Thursday, May 28, 2009

Can't make the decision

It's been a long time. I kinda forget how it feels to be happy already. Kinda getting used to this feeling now, cause chances are I won't be able to be happy for at least some years. Things get hard and complicated.

My partner can't make up her mind what to do and what she wants. This leaves everyone hanging around, waiting for her to make up her mind, waiting for her to do the right thing. Meanwhile, I'll be like who I am now, hanging around. Can't fall down, and can go up. Waiting for the decision to what's gonna happen next.

She can't accept the fact that someone will get hurt, she try so hard to make everyone happy but only to fail miserably. To her, making everyone happy is the most important, at least she think everyone was happy. Trying not to be too straight forward so that everyone is happy. In the end, only to hurt everyone around her. By trying not to hurt people, she wasted every one's time and told a lot of lies which causes more problems. She didn't realise that doing it straight forward is the best solution, but she is stubborn to listen to others.

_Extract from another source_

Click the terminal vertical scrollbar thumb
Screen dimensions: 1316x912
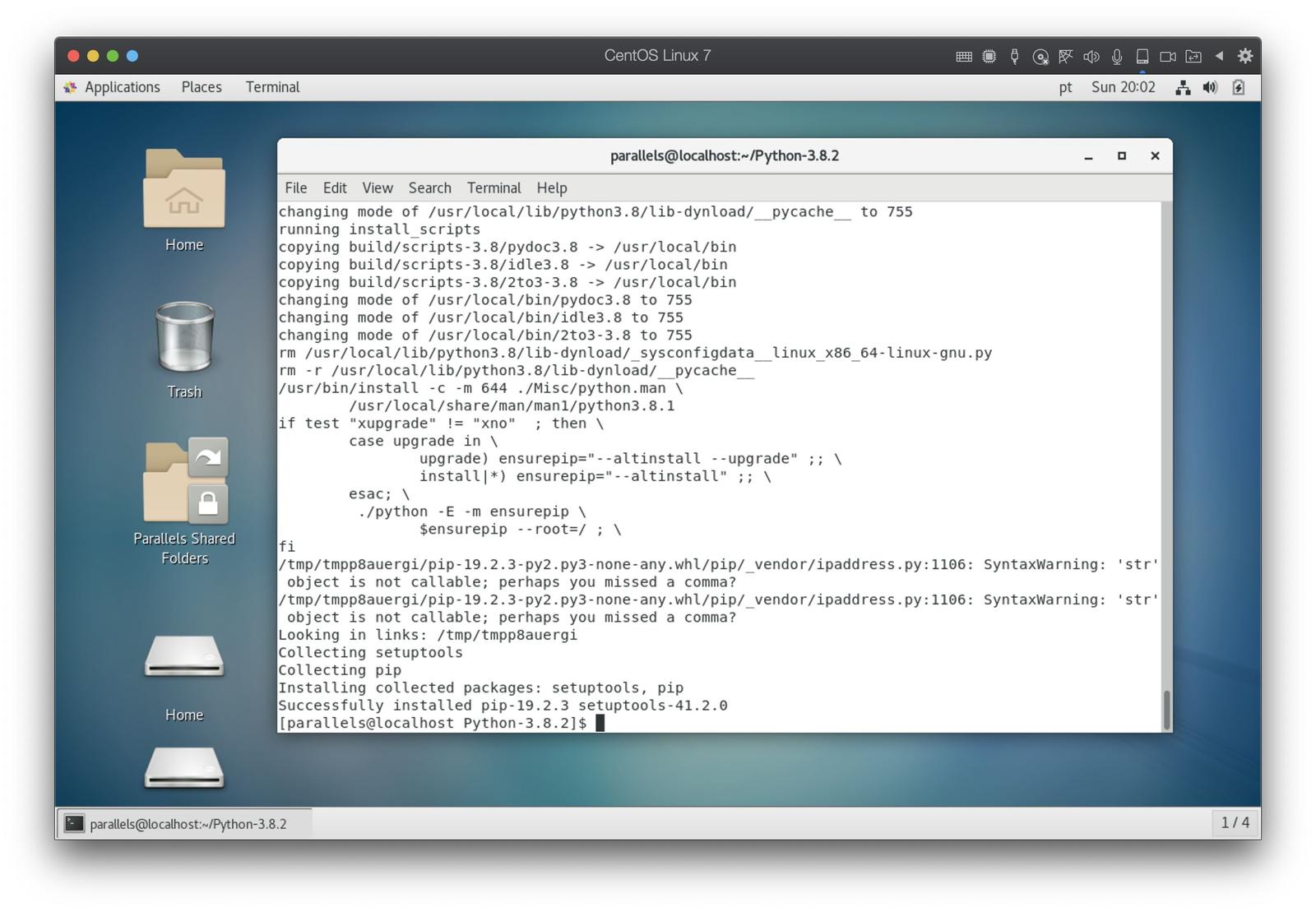click(x=1166, y=709)
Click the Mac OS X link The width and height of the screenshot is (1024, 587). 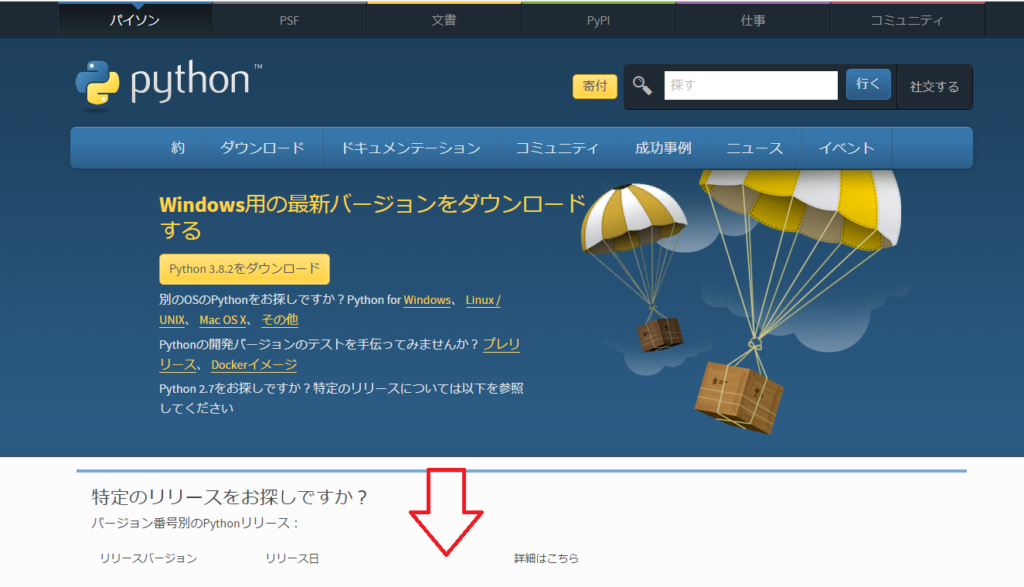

How do you face your problem ? You have someone who you love, but she can't do the right thing. Can't be together with you nicely. She loves you. But has so many problems that she can't fix. You wanted to help, but she is stubborn to let you help. She may make things worst and you can't do anything. And she's not telling you what's going on. But she loves you. It makes you to go crazy thinking and worrying. And she won't understand what to do. Wanted to make people feel better but doing the exact opposite.

In the end, I realise I shouldn't try to help her or stop her. I have to accept this now and be strong to do my own things. It's gonna be very diffucult as a big part of my mind is always thinking of her., and she can't ease my mind. It's her growing up process, although it's unusual for her to be like this at her age. I wished that she can grow up as my partner all the time, but she just can't do it. I'll need to be strong to go through this for some years, hopefully she gets matue sooner and I won't have so much worry anymore.

Good luck to her , good luck to myself.